As a quadriplegic, Raynor was also forced to teach himself a new set of skills. That grew to include drone photography, which comprises the second half of the book — showing the East End, and himself, through a evolved lens, his images a symbol of resilience and strength.

“When I think about the accident, I never think of it in a negative light — ever,” he said. “I don’t think I ever have. It was just a very powerful, transformative experience for me that did something for me that I couldn’t do for myself in so many different facets. And then not only that, it’s grown into something so different.”

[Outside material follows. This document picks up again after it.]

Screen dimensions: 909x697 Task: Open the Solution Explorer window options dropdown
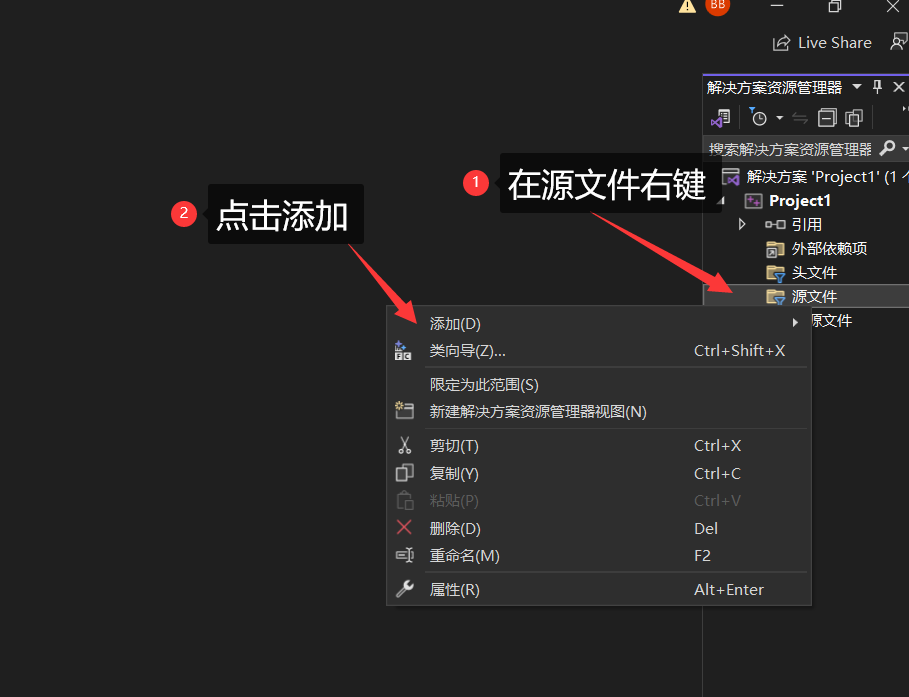coord(857,87)
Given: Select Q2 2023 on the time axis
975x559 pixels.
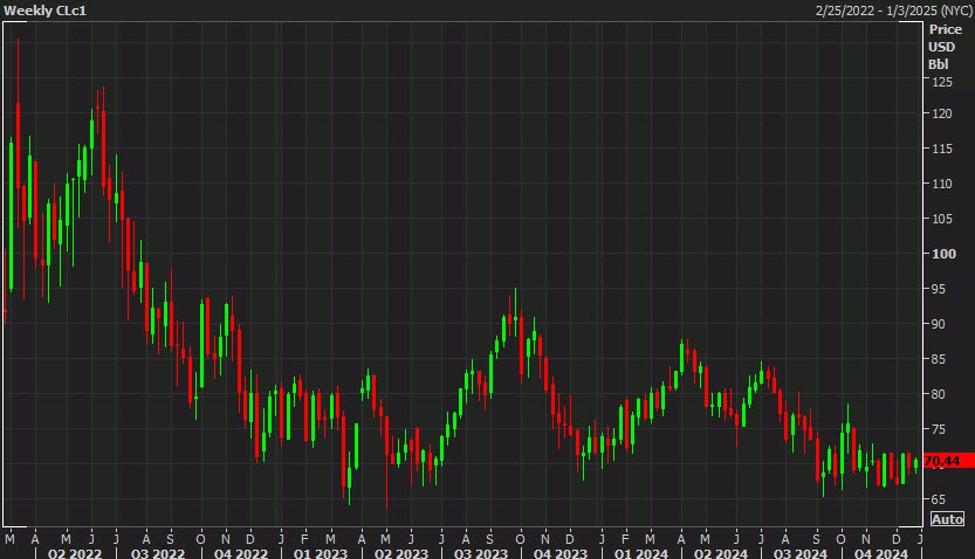Looking at the screenshot, I should pos(397,552).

These days, according to Myers-Briggs, Raynor is an ENFP, which stands for “Extraversion, Intuition, Thinking and Judging.” While still a natural leader and creative problem solver, he is more decisive, thriving on momentum and accomplishment. He’s strategic and analytical, and a big-picture thinker, highly motivated when he has opportunities to set up long-term goals.

Which is precisely what he’s doing.

This month, Raynor expects to start online software engineering classes, building on his coding knowledge — all self-taught in the last year — as he works toward a new goal to be a web developer.

But that is just the start.

Raynor eventually aims to form a group to help people with disabilities obtain jobs in the tech sector, starting with him making video tutorials on how to move through the world as someone with a spinal cord injury — from relearning how to type on a computer to simply picking up items off the ground.

“No matter what you’re going through — physically, mentally, emotionally, spiritually — there are things you can do to lessen the load,” he said. “Life is not going to be perfect for anyone. People are going to die, you’re going to get sick, you’re going to die; like the Buddha said, we’re bound to lose everything eventually, but that’s just part of the journey we’re on.

“Being able to deal with that and being able to be sick, and being able to be just profoundly physically suffering, you can still be happy. It’s possible. And I’d really like to find a way to convey that to people in an effective way, which is hard to do. It’s really hard to do.”

While Raynor is typically, and remarkably, upbeat given the unexpected turn his life has taken, he does not sugarcoat his day-to-day — or the bad days that come with the good. Last Thursday, he was having a rough time grappling with his recently diagnosed celiac disease and stress over the road ahead.

“When you’re uncomfortable and things don’t seem to be going right, or you’re just in pain, a lot of the time it’s the most important thing that could happen to you,” he said. “And then, if you try to run away from it, it just f---s your life up so much worse than if you just embrace it and feel it and think about why you’re feeling it, or why it’s happened, and just embrace it. It’s a lot easier.”